While in Cameroon, Leo will focus on a message of reconciliation in a country where an English-speaking minority has protested against perceived discrimination by the Francophone government. The pope will go to Bamenda, the largest Anglophone city in the country, to take part in a peace meeting. The meeting will be attended by an internally displaced family, the traditional leader of the Mankon people, which is a prominent ethnic group in the region, a Catholic nun, an Imam and other church leaders.

Bamenda has been at the center of a long-running conflict between government forces and Anglophone separatists, which has killed thousands since 2017, including civilians.

The city of Bamenda, the Anglophone capital of northwest Cameroon, pictured on June 16, 2017. - Reinnier Kaze/AFP/Getty Images

“Much of the world pays little or no attention to the conflict and violence that have crippled socioeconomic life and caused intolerable human casualties in the northwestern and southwestern anglophone parts of Cameroon. His visit to Bamenda is particularly poignant,” said Orobator at Santa Clara University.

“Leo is perhaps the only religious leader with the soft power to convene the belligerent and opposing forces to come to the table of dialogue and seek just peace. It will be a unique occasion for him to remind Cameroonians that there are alternatives pathways to conflict and violence.”

Foreign visits offer the pope a chance to address the country’s leadership and shine a spotlight on certain issues. While in Angola, Leo will fly to the city of Saurimo, the heart of the country’s controversial diamond industry, where he’ll celebrate an open-air Mass.

While the diamond industry is a major contributor to the economy, concerns have been raised about its effect on the environment and the treatment of miners. During his pontificate Leo has talked about the importance of protecting the planet, so environmental stewardship could be a topic he addresses while in Angola and elsewhere in Africa.

“By modeling peace as a ‘humble and disarming’ force, the pope not only draws global attention to the region’s suffering but also positions the African Church as a trusted mediator for reconciliation,” said Jaisy A. Joseph, a theologian at Villanova University, Pope Leo’s alma mater.

Missionary pope

Leo’s Africa trip will see him outside of the Vatican for the longest time since his election, and the constant travel in the country has echoes of his time as a missionary and bishop in Latin America.
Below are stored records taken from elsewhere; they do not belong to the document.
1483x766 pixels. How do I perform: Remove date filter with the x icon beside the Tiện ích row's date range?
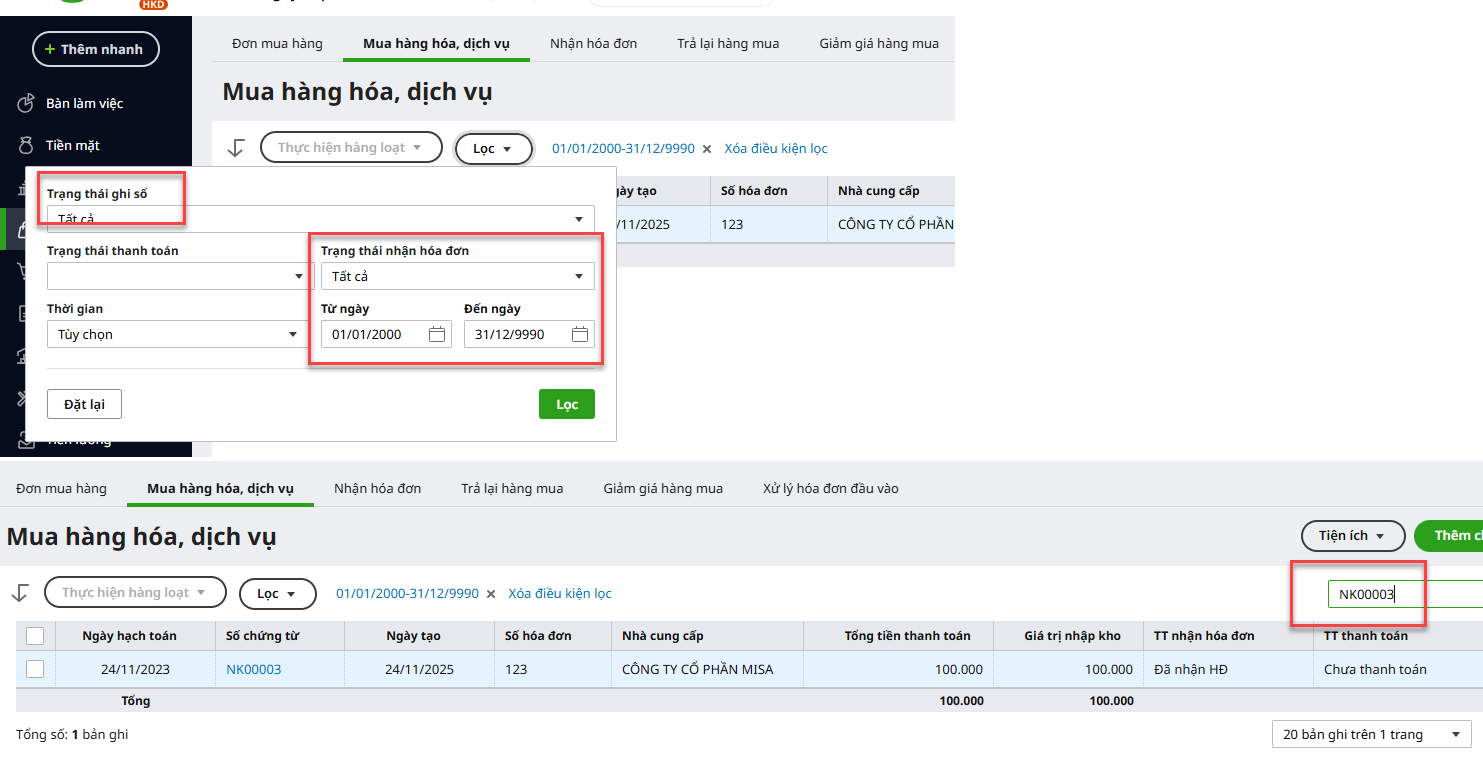point(491,594)
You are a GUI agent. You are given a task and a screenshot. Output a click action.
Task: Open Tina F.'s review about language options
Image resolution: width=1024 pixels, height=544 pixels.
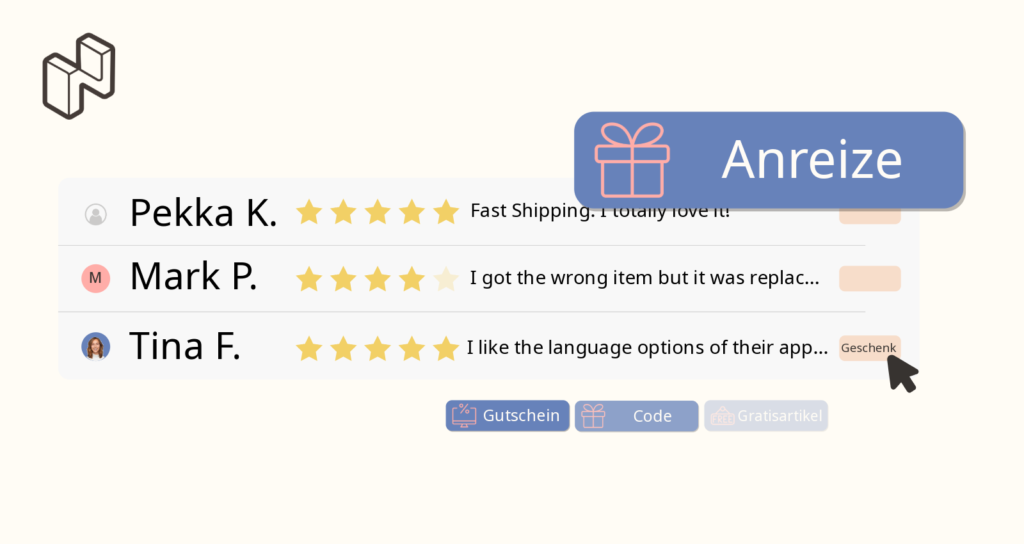coord(647,348)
It is fitting that he’ll mark the first anniversary of the death of his predecessor, Pope Francis, on April 21 in Equatorial Guinea, a small country with a mainly Catholic population and where around 70% live in poverty. Leo’s visit to the country – the first papal trip since 1982 – will see him put into action Francis’ vision of a church that goes out to the margins, serving the poorest.

The pope’s jam-packed schedule in Equatorial Guinea includes a visit to a prison and an oceanfront memorial for the victims of a series of explosions in 2021 at a military barracks. President Teodoro Obiang and his government said the blasts were the result of “negligence” and a fire begun by farmers nearby, but human rights groups have called for an independent inquiry into the explosions.

From the moment of his election, Leo has sought to offer a leadership that breaks down divisions. His whirlwind visit to Africa will seek to put that vision into action on the continent.

This report has been updated with additional developments.